Apa yang seringkali membuat kita lupa pada Tuhan dan rencanaNya seperti Yusuf?

[1] RUTINITAS
Rutinitas pekerjaan – seperti Yusuf pada saat dia menjadi pimpinan. Dia sibuk menyiapkan Mesir untuk bencana kelaparan (dia menafsirkan mimpi bahwa akan ada 7 tahun kelimpahan dan 7 tahun kelaparan), sehingga dia lupa mengapa dia ada di sana.

Bagi kita yang bekerja, belajar, atau membuka bisnis, kita juga sering sibuk hanya untuk sukses dan fokus pada hal tersebut. Rutinitas bukanlah salah, karena kita perlu bertanggung jawab atas apa yang kita lakukan. Namun yang salah adalah pada saat rutinitas itu kita lakukan untuk diri kita sendiri dan kita lupa apa yang Tuhan mau lakukan melalui apa yang kita punya!

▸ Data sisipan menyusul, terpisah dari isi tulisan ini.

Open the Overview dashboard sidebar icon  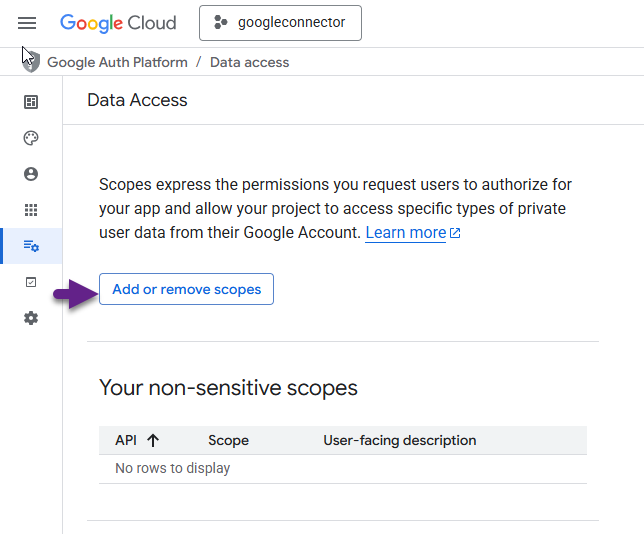[x=31, y=102]
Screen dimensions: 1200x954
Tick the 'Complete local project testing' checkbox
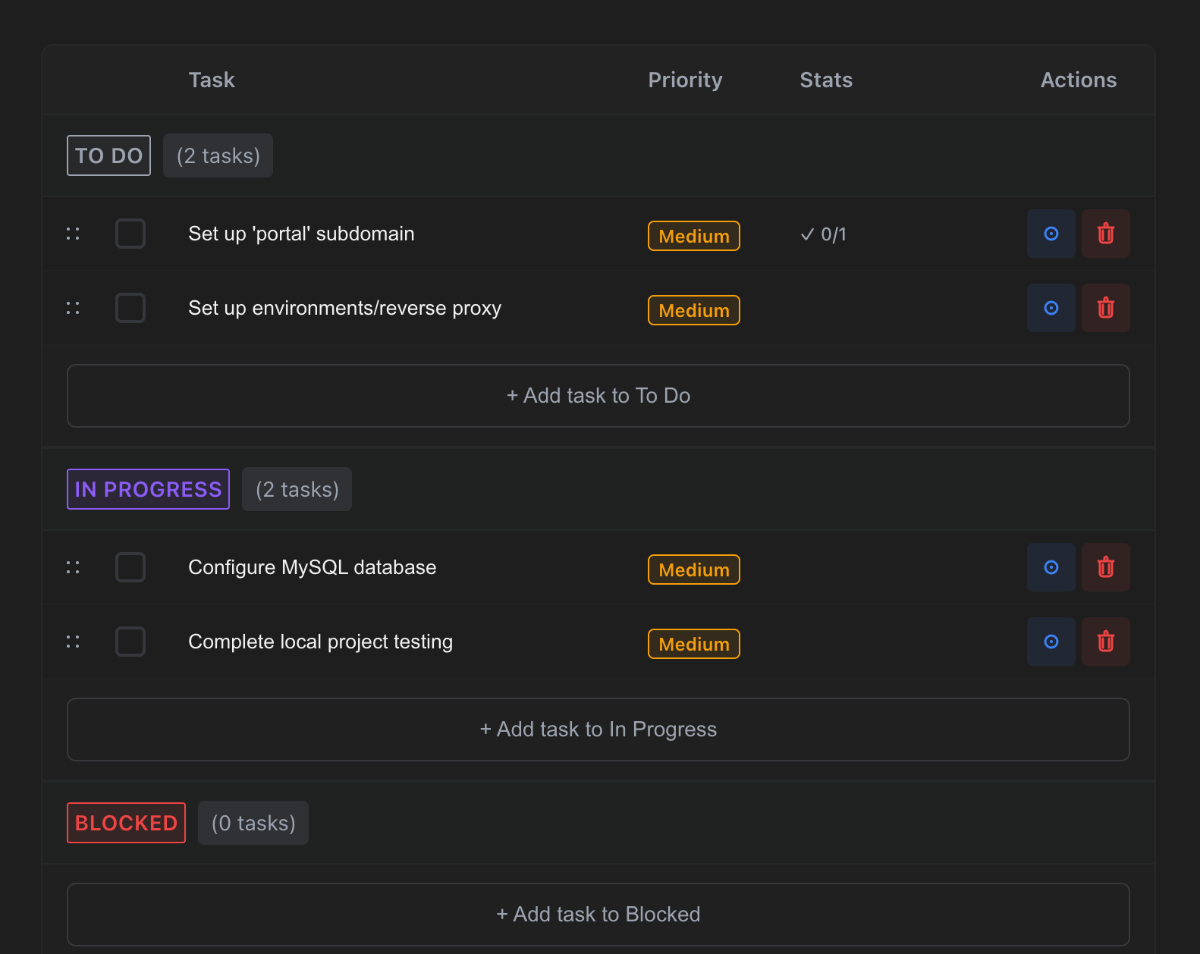(x=130, y=641)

Yusuf akhirnya terhentak dari rutinitas nya dan mengerti apa yang Tuhan mau dari dia dengan apa yang dia punya.

Waspadalah pada rutinitas yang kau lakukan pada saat ini!

[2] PENDERITAAN
Penderitaan kita membuat kita jadi mengasihani diri sendiri terus menerus, fokus pada diri sendiri dan lupa pada Tuhan. Saat Musa disiapkan untuk menjadi calon pimpinan di Mesir, Musa memandang bahwa menderita bersama dengan orang Israel dan melakukan pekerjaan bersama Kristus lebih berharga dari semuanya (Ibrani 11:24-26)

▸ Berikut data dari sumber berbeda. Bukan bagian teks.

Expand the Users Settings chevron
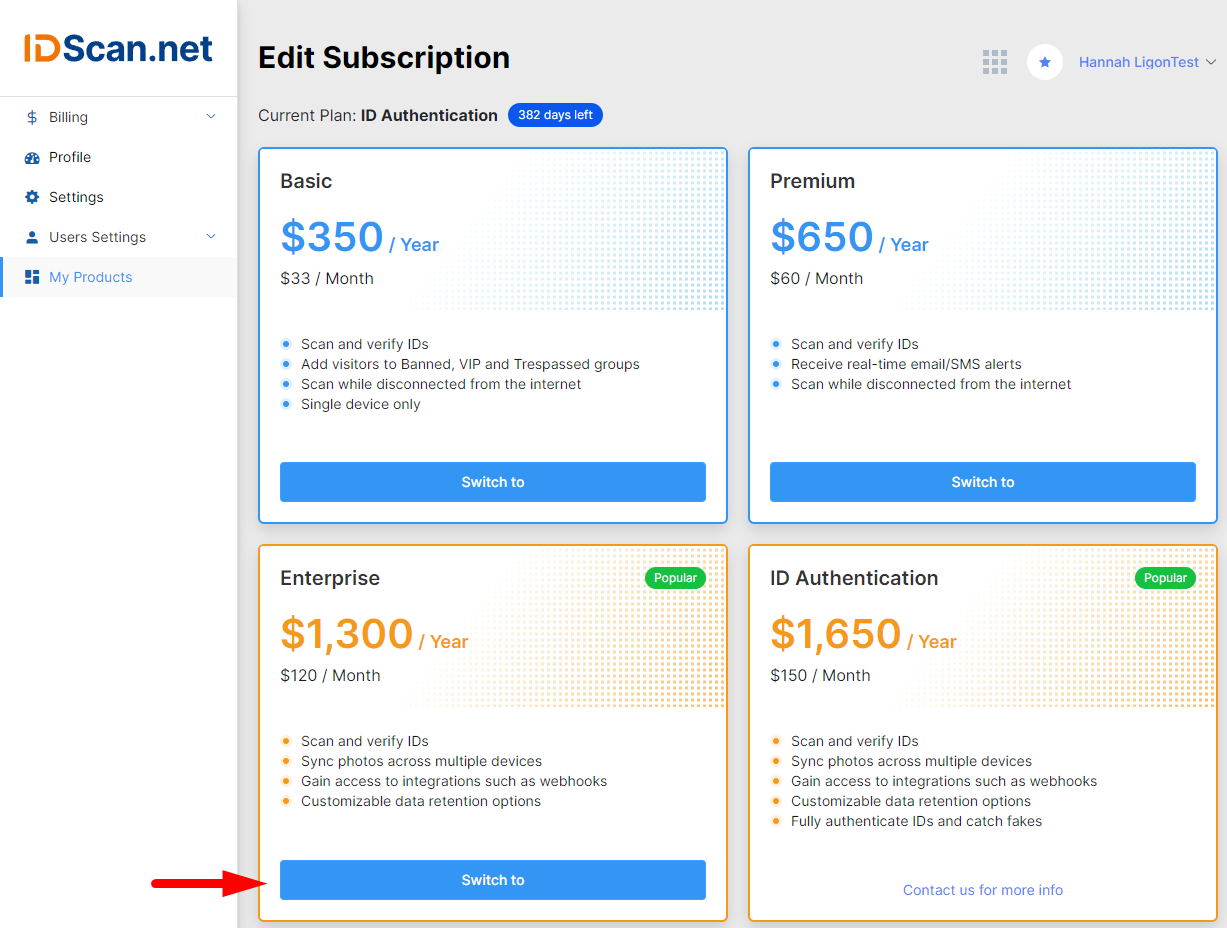Image resolution: width=1227 pixels, height=928 pixels. pyautogui.click(x=211, y=237)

Yusuf mengerti penderitaan yang dia alami selama bertahun-tahun dipakai untuk kemuliaan Tuhan. Penderitaan tidak seharusnya mengganggu kita dan kerohanian kita.

[3] KESUKSESAN
Saat Yusuf menjadi pimpinan di Mesir, dia punya segalanya – keluarga, kemewahan, kuasa, dan sebagainya. Saat Tuhan membukakan mengapa dia bisa sukses seperti itu, dia tunduk dan bersuka cita karenanya. Selama 9 tahun dia tidak mengerti mengapa dia bisa ada di sana, sampai Tuhan mengingatkan dia pada rencana Tuhan di awal hidupnya.

Kesuksesan bisa membuat kita lupa pada Tuhan dan fokus kita hanya pada barang dan apa yang kita miliki, supaya bisa mendapat lebih banyak lagi! Kita akan tahu karakter kita pada saat kita diberikan kelimpahan; apakah kita egois, apakah kita sombong, dan sebagainya. Yusuf akhirnya tahu bahwa apa yang dia punyai semua itu adalah alat yang dipakai Tuhan. Dia menilai, menghargai Tuhan, jauh lebih daripada yang dia punya pada saat itu!

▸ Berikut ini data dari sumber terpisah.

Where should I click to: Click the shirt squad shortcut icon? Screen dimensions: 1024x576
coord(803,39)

Yusuf akhirnya meminta sebidang tanah pada Firaun supaya orang Isreal bisa tinggal dan menetap di sana. Dan di sana Tuhan melipat gandakan jumlah bangsa Israel. Indah, bukan? Abraham meninggalkan kesuksesan dan kenyamanan pada saat dipanggil Tuhan dari Ur-Kasdim, karena dia melihat nilai bersama Tuhan jauh lebih besar dari apa yang dia punya saat itu!

Apa yang kau punyai saat ini? Pernahkah kau memikirkan untuk apa itu semua? Pernahkah kau memikirkan apa yang Tuhan mau dari itu semua?

Apakah penghargaan dalam melayani Tuhan ada pada hidup kita saat ini? Adakah kita melihat apa yang kita punyai saat ini adalah alat untuk membesarkan nama Kristus?